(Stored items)
********
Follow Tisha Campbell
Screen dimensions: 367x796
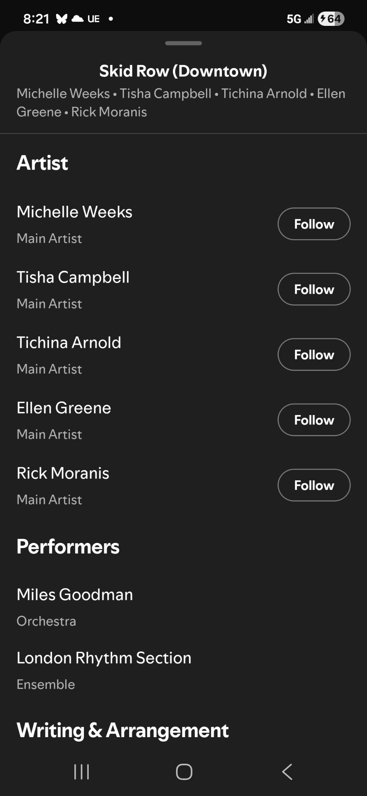314,289
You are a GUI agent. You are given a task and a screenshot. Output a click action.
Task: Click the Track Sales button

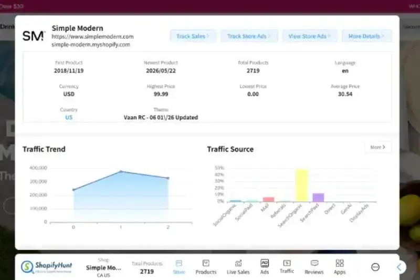tap(193, 36)
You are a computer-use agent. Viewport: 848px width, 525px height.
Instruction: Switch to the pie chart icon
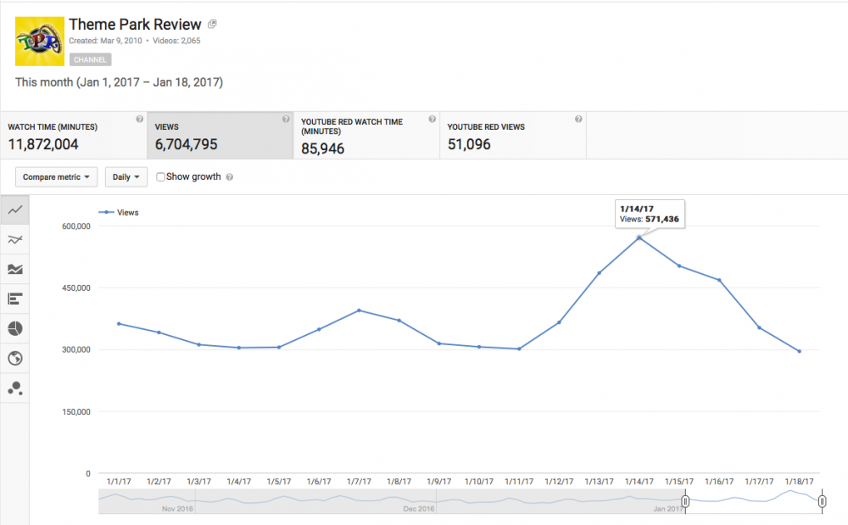click(x=14, y=328)
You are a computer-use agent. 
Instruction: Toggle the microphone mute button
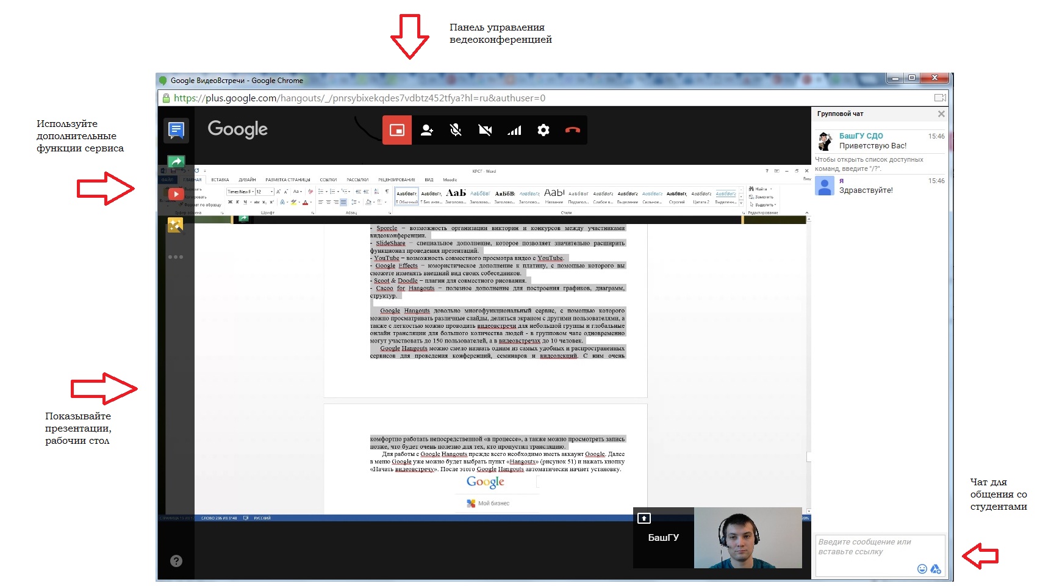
********
- _Problem requirements_
If a line in the entries includes the word "agent", copy that line out.

- _Solution_
You are a GUI agent. You are given a task and a screenshot. Output a click action.
You are a computer-use agent. Viewport: 848px width, 525px height.
You are a computer-use agent. 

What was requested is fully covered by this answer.